- _Supplied material_
*** Block opens ***
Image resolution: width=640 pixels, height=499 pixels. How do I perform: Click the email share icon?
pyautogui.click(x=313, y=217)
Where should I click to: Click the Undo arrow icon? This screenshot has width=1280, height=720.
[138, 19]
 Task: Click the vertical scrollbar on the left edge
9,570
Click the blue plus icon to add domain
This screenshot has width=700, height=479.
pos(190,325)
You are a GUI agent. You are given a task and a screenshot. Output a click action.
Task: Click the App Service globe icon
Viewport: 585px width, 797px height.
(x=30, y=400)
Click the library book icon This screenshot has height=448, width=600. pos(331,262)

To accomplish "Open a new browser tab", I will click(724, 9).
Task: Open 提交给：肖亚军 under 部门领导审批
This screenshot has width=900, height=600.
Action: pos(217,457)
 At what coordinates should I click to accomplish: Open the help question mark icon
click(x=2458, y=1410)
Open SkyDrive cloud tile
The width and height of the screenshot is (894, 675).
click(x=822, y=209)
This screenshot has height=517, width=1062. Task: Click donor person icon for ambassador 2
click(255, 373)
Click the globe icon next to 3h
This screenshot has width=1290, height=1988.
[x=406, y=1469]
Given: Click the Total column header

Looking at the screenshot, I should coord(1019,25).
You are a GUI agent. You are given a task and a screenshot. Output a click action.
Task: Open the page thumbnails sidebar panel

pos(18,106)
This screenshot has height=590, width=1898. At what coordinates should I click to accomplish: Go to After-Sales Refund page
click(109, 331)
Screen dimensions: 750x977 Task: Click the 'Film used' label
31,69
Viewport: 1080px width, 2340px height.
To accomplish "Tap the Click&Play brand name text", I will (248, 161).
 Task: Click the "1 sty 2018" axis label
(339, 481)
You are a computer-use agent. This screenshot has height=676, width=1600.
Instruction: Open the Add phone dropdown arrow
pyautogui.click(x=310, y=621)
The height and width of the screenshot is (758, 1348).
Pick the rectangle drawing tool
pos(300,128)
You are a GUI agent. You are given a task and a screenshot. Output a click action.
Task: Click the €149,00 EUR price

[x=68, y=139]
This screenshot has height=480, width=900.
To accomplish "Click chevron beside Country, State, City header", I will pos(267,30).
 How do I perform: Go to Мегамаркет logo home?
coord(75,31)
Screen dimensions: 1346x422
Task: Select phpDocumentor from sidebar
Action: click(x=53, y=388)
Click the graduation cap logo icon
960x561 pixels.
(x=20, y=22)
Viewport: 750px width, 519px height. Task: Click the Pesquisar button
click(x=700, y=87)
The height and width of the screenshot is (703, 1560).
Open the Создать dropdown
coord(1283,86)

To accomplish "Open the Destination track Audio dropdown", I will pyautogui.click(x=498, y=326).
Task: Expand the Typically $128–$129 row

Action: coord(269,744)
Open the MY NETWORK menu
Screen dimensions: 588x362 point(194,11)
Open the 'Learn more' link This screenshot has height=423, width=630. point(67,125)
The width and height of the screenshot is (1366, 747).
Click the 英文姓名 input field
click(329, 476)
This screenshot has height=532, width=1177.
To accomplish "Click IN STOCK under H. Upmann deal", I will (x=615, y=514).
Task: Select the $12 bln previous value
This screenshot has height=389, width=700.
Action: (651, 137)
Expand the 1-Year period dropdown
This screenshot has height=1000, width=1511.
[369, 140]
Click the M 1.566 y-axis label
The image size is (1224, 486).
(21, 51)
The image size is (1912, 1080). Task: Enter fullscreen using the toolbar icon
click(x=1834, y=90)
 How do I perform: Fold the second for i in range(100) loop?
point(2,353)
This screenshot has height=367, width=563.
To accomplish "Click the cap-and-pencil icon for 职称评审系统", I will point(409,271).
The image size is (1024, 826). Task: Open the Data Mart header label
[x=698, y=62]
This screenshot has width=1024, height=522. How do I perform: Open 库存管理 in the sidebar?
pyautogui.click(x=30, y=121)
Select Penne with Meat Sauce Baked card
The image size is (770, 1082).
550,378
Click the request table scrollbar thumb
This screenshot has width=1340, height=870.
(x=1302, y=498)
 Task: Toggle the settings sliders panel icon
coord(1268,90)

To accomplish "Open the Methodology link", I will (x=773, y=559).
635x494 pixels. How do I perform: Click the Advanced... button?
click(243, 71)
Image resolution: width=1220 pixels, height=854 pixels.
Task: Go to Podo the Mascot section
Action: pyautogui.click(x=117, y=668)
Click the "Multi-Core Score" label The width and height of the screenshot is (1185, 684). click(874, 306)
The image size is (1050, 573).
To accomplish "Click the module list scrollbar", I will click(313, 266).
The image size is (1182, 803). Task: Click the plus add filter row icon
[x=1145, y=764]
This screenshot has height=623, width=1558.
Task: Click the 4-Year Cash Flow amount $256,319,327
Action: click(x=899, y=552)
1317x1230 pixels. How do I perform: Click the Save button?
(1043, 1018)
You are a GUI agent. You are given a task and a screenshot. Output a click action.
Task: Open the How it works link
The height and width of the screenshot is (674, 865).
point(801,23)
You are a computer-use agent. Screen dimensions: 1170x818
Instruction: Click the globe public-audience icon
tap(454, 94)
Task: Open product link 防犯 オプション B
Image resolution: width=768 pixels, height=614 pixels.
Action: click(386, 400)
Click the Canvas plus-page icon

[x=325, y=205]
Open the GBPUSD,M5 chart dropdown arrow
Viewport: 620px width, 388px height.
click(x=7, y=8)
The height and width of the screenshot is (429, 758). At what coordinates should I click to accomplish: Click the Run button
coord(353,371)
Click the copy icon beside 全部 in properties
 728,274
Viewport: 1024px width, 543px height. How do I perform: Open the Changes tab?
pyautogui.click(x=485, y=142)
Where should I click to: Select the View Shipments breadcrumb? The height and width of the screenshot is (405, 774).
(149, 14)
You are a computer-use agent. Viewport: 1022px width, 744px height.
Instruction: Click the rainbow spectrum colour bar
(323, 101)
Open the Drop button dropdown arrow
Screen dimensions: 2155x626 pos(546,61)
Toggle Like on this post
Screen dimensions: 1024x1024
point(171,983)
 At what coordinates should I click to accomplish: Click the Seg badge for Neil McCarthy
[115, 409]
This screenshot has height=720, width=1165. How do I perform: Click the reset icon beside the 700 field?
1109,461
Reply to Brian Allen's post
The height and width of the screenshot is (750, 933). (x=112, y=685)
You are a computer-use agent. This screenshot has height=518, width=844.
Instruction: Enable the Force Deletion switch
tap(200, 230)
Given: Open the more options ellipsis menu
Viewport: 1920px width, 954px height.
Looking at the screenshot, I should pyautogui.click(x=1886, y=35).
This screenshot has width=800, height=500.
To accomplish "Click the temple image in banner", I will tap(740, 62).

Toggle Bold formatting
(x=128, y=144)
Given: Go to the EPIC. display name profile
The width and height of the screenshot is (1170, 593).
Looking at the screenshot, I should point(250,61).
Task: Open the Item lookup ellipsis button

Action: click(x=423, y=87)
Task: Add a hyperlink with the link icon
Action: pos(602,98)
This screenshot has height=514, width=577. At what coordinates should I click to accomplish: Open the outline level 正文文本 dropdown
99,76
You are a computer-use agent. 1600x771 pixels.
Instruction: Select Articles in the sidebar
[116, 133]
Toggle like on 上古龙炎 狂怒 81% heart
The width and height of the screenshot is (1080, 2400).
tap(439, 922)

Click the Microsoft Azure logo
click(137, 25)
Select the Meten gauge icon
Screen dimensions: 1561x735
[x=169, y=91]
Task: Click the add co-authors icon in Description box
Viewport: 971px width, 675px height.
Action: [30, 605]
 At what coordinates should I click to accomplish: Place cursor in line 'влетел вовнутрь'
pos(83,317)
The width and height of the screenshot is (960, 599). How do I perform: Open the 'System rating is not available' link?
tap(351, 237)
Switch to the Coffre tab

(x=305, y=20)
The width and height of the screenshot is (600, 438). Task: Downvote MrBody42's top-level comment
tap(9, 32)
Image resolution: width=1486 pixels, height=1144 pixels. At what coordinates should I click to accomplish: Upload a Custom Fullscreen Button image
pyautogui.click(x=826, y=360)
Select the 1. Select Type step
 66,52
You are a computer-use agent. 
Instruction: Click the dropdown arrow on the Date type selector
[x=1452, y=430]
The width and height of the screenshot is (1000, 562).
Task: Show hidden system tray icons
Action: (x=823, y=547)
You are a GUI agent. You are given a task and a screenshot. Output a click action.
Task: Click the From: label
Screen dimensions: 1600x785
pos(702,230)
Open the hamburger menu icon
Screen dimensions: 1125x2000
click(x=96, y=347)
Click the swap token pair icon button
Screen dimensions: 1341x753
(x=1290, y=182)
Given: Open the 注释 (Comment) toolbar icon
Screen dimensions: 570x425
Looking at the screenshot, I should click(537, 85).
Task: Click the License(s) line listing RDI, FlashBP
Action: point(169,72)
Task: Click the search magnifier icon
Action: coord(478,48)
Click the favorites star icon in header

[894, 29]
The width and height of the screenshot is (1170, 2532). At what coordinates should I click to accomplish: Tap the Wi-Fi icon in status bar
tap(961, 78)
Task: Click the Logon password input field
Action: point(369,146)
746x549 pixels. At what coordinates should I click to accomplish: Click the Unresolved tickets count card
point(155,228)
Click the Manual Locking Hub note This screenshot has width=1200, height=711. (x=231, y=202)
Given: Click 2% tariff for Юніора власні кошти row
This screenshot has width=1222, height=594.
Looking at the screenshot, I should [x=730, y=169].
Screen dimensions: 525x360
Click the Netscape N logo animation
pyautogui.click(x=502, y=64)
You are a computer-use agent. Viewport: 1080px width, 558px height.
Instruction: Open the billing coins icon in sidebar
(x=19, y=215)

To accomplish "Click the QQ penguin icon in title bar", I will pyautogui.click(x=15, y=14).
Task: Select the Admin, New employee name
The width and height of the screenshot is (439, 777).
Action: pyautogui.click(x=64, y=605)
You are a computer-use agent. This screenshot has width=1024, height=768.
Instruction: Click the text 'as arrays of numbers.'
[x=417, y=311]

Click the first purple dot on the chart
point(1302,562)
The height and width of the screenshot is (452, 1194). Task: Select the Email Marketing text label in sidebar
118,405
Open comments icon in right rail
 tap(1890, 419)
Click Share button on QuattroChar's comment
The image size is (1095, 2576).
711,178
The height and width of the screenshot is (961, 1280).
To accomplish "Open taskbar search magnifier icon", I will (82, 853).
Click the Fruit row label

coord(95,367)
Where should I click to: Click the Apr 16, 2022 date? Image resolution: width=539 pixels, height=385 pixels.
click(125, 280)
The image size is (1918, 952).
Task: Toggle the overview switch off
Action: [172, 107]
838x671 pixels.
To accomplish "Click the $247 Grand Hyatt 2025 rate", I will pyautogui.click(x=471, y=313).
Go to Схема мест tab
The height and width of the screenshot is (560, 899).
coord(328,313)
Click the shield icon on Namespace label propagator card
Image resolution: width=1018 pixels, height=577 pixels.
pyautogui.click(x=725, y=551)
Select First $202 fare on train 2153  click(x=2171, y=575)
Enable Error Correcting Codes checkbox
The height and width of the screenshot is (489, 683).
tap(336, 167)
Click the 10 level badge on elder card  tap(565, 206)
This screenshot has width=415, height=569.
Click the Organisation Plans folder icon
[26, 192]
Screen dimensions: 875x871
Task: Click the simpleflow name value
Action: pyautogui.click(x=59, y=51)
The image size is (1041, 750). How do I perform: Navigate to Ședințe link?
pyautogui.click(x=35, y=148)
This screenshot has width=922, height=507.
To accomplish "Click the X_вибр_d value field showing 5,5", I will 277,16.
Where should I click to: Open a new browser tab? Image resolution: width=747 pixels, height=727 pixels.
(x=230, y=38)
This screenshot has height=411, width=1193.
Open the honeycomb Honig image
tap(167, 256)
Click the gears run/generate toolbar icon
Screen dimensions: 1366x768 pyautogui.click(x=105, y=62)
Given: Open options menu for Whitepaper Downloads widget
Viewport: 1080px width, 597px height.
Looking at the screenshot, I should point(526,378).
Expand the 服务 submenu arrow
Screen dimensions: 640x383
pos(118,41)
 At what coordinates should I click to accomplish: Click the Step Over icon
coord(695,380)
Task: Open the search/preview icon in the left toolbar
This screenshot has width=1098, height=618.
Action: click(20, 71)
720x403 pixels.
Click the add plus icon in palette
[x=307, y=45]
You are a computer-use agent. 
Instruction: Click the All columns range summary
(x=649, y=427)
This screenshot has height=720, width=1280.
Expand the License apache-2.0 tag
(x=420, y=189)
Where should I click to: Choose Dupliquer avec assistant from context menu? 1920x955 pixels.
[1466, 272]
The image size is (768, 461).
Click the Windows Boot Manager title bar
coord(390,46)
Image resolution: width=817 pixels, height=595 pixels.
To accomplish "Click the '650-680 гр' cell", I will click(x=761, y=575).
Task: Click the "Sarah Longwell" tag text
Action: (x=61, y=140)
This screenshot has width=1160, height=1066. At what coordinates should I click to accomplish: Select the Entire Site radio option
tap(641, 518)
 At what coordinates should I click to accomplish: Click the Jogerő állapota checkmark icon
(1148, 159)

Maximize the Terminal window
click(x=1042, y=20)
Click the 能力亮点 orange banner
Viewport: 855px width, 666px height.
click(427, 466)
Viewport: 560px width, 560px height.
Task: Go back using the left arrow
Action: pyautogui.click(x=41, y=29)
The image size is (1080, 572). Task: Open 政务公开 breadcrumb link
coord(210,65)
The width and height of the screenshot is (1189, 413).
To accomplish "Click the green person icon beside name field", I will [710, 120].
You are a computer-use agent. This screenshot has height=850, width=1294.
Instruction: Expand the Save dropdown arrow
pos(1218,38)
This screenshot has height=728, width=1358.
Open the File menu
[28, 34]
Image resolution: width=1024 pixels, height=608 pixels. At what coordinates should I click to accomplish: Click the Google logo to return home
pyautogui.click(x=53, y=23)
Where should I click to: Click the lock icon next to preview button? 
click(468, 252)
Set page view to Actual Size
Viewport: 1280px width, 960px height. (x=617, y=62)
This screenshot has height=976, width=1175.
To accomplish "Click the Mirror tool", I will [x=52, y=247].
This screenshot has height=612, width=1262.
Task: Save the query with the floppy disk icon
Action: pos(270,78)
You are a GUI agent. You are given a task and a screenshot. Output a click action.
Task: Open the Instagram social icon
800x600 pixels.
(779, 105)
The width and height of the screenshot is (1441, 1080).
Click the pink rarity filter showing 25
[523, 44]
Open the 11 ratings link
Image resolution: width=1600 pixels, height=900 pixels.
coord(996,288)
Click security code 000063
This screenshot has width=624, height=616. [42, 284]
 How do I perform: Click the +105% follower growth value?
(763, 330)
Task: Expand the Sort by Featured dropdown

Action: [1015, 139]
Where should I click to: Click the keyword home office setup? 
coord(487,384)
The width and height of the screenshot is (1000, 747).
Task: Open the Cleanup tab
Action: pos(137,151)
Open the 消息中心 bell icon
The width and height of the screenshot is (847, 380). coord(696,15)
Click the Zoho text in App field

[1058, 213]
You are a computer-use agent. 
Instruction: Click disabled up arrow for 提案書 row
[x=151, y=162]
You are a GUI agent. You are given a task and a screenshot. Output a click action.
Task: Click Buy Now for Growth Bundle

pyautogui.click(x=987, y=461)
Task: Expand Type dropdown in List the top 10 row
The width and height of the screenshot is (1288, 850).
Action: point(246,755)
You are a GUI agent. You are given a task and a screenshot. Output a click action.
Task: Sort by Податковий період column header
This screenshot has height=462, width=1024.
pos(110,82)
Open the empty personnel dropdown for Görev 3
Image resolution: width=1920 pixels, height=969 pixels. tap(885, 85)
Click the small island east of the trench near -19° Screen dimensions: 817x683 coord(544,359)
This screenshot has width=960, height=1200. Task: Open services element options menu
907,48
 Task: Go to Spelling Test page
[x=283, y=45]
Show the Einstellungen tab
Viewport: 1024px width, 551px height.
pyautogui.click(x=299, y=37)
*** Block closes ***
- _Instructions to follow_
Find each line in the records holding the string "under" and show it.

- _Reply to the exercise_
Task: Open 提交给：肖亚军 under 部门领导审批
To accomplish "Click IN STOCK under H. Upmann deal", I will (x=615, y=514).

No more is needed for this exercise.